I laughed when I read this quote early one morning.  I laughed and thought, Amen, sister!  

There is so much noise these days it is hard to know what to listen to, so we stop listening altogether.  The catch is that we have no idea we've stopped listening.

Which makes my pleading with the quiet voices in my head kind of ironic.
Please, please, please say something!  I beg as I drive.
Silence.
I told these new silent characters they were being rude, obnoxious, unbearable, just sitting there silently like that.  They rolled their eyes (as teenagers tend to do) and kept watching me stew.

Be that way! I growl, yanking at the door to the gym just a little too vehemently.  Right.  Time to kick some imaginary ass at kickboxing (Guards up!).  In the middle of front kick, back kick, switch, switch (repeat) those silent kids decide they are going to to open their mouths and start talking.

Holy crap!  Are you talking to me?   And then I have to restrain myself from shouting at the others in the class, Shut up a minute.  Can't you see I'm listening!


The kids in my head told me that I was wrong about them.  Wrong about the story.  Wrong about where the story was supposed to go.  That's why it wasn't going anywhere.  I was facing in the wrong direction entirely.  Kind of like I was facing the wrong way in class because while I was frozen listening to imaginary voices, everyone else was busy kick, kick, switch, switching.

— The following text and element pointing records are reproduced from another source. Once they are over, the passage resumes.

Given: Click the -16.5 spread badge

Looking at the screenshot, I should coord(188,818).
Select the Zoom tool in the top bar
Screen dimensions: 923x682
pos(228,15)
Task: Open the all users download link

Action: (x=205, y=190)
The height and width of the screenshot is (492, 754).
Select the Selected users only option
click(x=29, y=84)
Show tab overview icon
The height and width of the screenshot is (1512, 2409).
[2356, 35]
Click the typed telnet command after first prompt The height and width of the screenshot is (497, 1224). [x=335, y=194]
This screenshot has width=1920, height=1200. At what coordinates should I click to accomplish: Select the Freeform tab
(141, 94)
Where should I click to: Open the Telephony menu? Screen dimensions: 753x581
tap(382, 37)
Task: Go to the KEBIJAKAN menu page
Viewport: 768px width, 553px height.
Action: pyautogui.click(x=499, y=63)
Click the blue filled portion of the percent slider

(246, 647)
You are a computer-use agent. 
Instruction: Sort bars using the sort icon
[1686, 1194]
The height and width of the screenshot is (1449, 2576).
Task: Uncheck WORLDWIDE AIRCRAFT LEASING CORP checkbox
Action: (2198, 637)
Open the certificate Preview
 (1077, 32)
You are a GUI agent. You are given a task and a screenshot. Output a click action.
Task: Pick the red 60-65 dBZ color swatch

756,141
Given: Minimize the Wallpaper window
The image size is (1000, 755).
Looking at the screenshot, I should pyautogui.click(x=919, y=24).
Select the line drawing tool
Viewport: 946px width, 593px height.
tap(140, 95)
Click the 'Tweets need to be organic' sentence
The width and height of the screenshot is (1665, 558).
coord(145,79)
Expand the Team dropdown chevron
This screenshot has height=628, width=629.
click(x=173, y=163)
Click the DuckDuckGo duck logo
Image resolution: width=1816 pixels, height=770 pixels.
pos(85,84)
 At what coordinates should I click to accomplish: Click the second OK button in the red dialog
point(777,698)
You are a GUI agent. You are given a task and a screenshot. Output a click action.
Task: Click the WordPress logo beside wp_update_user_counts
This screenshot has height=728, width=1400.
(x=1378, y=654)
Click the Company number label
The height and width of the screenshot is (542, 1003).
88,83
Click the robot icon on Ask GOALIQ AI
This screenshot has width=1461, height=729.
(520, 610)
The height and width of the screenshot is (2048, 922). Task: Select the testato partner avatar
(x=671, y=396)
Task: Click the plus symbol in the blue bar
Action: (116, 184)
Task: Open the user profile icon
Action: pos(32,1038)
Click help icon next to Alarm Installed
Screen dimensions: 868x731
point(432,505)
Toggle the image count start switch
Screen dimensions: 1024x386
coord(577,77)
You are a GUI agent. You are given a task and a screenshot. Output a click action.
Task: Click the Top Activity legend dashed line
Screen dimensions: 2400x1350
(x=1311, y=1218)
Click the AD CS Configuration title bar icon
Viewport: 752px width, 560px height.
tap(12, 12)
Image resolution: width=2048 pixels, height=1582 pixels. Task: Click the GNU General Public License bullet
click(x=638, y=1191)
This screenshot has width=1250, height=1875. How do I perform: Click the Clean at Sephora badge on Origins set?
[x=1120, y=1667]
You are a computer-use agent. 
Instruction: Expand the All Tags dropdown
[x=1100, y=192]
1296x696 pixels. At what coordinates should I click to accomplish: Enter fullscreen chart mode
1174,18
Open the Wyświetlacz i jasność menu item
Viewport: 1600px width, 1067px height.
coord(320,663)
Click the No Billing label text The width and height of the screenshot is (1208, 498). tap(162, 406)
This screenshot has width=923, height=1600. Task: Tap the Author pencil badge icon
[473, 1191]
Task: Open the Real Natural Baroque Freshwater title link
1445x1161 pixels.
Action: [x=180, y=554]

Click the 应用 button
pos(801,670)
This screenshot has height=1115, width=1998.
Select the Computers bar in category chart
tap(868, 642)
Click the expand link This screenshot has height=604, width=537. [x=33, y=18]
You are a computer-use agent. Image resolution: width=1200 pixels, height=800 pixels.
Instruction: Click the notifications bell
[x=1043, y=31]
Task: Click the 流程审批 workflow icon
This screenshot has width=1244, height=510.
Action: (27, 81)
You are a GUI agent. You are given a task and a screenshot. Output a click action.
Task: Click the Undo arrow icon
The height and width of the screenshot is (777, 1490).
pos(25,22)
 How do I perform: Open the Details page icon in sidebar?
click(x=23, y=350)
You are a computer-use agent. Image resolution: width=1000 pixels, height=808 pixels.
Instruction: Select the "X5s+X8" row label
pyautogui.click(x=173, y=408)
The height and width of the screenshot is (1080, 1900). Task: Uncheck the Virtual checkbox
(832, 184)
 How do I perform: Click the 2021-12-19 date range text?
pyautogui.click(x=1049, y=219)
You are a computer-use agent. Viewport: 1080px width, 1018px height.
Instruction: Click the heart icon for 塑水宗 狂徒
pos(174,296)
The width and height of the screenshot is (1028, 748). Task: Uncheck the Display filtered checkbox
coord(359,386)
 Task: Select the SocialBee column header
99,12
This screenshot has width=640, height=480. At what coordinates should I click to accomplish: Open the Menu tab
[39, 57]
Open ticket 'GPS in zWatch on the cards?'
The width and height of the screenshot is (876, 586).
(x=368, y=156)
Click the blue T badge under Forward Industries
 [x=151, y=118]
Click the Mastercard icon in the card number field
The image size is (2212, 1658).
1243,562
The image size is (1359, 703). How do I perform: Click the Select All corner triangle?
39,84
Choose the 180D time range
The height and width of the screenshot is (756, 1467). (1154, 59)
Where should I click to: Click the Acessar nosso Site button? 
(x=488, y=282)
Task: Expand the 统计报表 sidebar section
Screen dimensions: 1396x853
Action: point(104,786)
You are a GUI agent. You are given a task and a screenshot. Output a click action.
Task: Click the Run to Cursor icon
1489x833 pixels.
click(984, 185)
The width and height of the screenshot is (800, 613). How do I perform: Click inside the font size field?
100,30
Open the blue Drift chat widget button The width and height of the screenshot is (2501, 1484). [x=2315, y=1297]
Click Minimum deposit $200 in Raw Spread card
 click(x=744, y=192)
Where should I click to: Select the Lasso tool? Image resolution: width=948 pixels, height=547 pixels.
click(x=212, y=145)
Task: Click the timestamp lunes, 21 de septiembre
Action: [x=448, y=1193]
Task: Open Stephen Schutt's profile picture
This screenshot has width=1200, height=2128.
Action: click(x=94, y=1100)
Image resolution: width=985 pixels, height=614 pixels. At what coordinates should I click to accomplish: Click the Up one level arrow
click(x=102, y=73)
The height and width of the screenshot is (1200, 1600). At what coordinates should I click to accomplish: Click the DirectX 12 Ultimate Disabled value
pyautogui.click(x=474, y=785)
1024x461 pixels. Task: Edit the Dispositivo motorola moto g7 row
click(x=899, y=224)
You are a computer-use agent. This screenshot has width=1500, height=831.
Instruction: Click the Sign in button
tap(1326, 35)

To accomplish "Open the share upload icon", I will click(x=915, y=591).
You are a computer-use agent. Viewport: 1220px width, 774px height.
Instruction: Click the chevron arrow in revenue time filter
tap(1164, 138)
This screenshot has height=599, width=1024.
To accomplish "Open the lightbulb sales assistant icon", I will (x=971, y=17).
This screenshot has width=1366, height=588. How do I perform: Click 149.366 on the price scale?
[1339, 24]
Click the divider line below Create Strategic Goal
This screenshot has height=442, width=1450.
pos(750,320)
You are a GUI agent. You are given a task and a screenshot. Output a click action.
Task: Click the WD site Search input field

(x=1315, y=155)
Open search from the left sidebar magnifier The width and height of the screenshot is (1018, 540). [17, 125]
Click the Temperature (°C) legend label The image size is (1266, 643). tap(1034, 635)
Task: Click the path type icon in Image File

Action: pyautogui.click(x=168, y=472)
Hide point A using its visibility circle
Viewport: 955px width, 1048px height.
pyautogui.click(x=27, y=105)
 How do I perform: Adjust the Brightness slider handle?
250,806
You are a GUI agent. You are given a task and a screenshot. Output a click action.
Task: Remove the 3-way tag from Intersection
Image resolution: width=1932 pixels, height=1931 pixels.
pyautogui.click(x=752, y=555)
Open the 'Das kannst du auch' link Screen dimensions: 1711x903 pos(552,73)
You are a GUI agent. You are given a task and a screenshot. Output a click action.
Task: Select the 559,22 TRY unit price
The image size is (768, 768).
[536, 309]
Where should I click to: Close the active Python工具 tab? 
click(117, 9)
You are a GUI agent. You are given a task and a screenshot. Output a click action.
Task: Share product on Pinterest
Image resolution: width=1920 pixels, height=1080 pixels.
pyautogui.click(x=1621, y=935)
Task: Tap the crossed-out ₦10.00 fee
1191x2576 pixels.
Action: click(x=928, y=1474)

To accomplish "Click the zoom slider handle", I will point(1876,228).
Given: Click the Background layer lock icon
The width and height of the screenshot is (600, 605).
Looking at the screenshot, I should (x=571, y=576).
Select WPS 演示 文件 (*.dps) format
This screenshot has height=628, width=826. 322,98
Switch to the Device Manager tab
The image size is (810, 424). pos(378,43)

Accusingly, I snipe, But you said . . . I cut myself off.  They never said anything.  I just put words in their mouths to fill the silence.

The voices in my head taught me a very important lesson.  Listening is not something people often do.  Wait!  Where did I see that again?  Oh, first thing in the morning.  I even laughed about it.  Somehow, it doesn't seem so funny anymore.

Instead of talking over them, I listened.  I learned that kids don't always have the words, the conversational skills, or the heart to tell us stupid adults what's up.  So, they say what they can, and sometimes that is nothing at all.

The problem then becomes adults filling in the blanks.  I'm willing to bet we fill them in incorrectly just as often as we get it right.  When my characters let me glimpse a few moments in their lives and then fell silent, I filled the silence with this crazy fantastical story that was so convoluted I couldn't even wrap my brain around it.  No wonder they just sat there and stared at me thinking, I can't believe we trusted this woman could tell our story.


If I'm hearing voices inside my head incorrectly, how many other voices on the outside am I mishearing?

My own kids were instantly at the top of my list.


Like my ever-growing daughter who will one day be a teenager too (oh, the horror!).  When that day comes, it is highly unlikely that she will come to me and say, "Mom we need to talk about sex/drugs/alcohol because I feel undereducated about these pressing teenage issues and I'd like to get a good handle on them before I go to that party you don't know about at which the parents will not be home and there will be lots of sex/drugs/alcohol."

Instead, she'll probably say something like, "Mom, I'm going out with my friends."  And then, silence.

Do I stare at her blankly waiting for her to say what I want to hear?  I hope not.  I hope that by then I'll be a little more practiced at listening.

So I began my practice.  I listened to what my kids were saying to me.  Although they may have been rattling on about Legos and outer space and fractions, when I listened carefully, I could hear something genuine in their pleas for my attention.

Am I important to you?
Do I matter to you?
Do you love me like I love you?

I'd never heard those things before.  I'd never really listened.

So I must say, with all due respect, Ms. McLaughlin, I gave it a try.  In my opinion listening is well worth the effort.

Comments

  1. Been out of town, so just read this one. Wow. That's all I've got, but I think it's enough. Gotta go and listen now.